I slept.
By God, I slept.
When I finally woke, it was out of desperation and panic. I was strangely afraid that I was out of coffee and felt a sudden urge to get out of bed to go make some.
The light was a bit off in the room, but I expected that as I had gotten to bed very late so of course I would be getting up very late just the same.
The clock told me I have been sleeping for nearly eleven hours. I barely remember two bathroom shuffles that I accomplished without turning on a single light.
I had slept like the dead.
It has been a long time since I slept that deep, that well, that… restful.
I sat on the edge of the bed allowing myself to feel the competing and simultaneous desires to go back to bed where I knew I would fall right back to sleep without effort and to get up and make the coffee that would officially start my day.
I thought I knew what “good, deep sleep” was.

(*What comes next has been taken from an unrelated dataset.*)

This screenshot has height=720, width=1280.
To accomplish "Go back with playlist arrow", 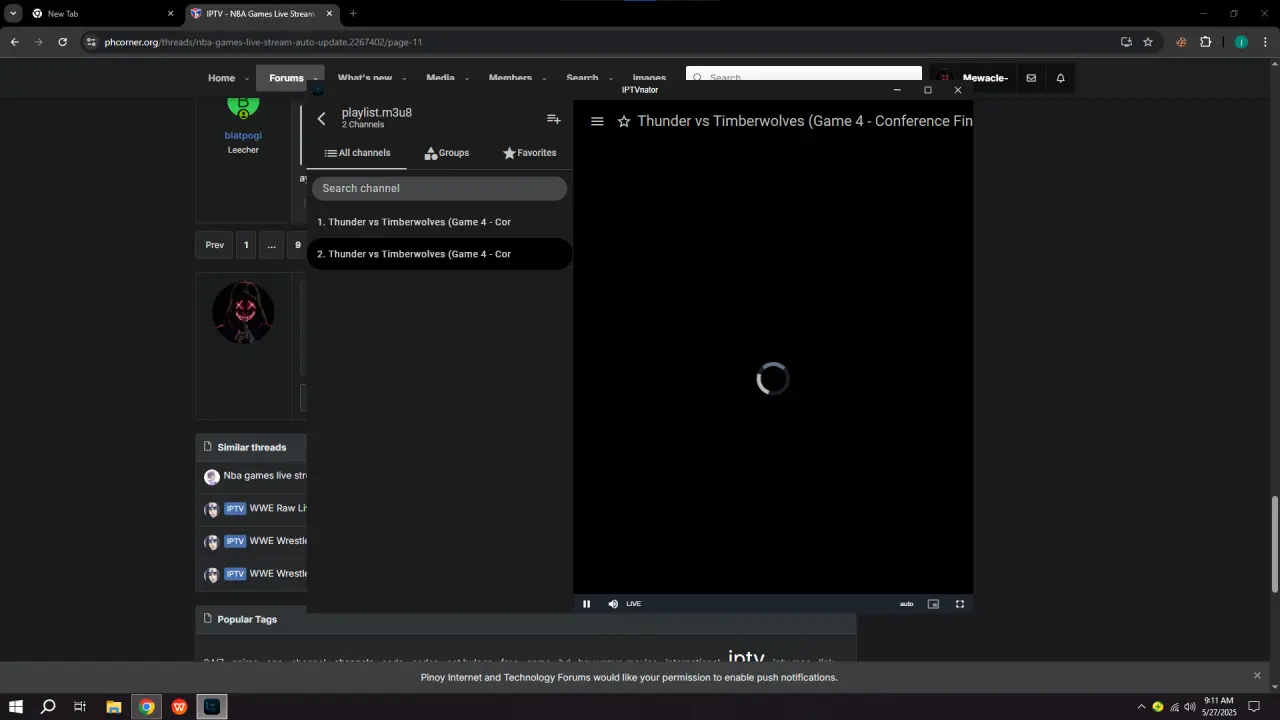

As I traced the shoal sigil in the air before me to acknowledge the surprise education, I reflected on the other goals and wondered if the sigil would improve those already underway as well.
Ten minutes later, I found that coffee is as coffee does and it will take more than magic to transform affordable grounds into gourmet. I traced the sigil to acknowledge the daily coffee anyway.
As pleasant as the comfortable sleep was, it set my schedule back for the height of the day and threatened to force a week’s delay on other shenanigans. Not wanting my concerns to bring down the day for those around me, I traced the shoal sigil on my face with intention of forcing “good cheer” to be reflected on me, if not actually infect me.
Maybe it was the shoal sigil, maybe it was my willful decision to not dwell on mistakes, but the day went well and those who were with me seem lifted as well.
Progress was made towards one of the hidden goals of the shoal. As I worked for seemingly no tangible reward, I was reminded that it only takes one blow of an axe to fell a tree, but a hundred blows of the axe to prepare the tree for that last final blow. I resolved to stop reading so many damn inspirational blogs.
As the evening settled into night I wondered if I was drawing and imagining the shoal sigil too much. Despite myself, I could still easily recall what the ten desires that went into the making of the shoal sigil were. But the form of the shoal sigil was too lovely to forget and too easy not to doodle. Each angle and turn of the line was like a different facet of a small gem. Admiring one face was to admire them all, even the ones I wasn’t thinking of.
I didn’t trace the shoal sigil before going to bed. I have work in the morning, and I’ve pushed my luck enough already. I resolved to be more judicious with my active engagement of the sigil at work, turned off the light, and fell quickly asleep.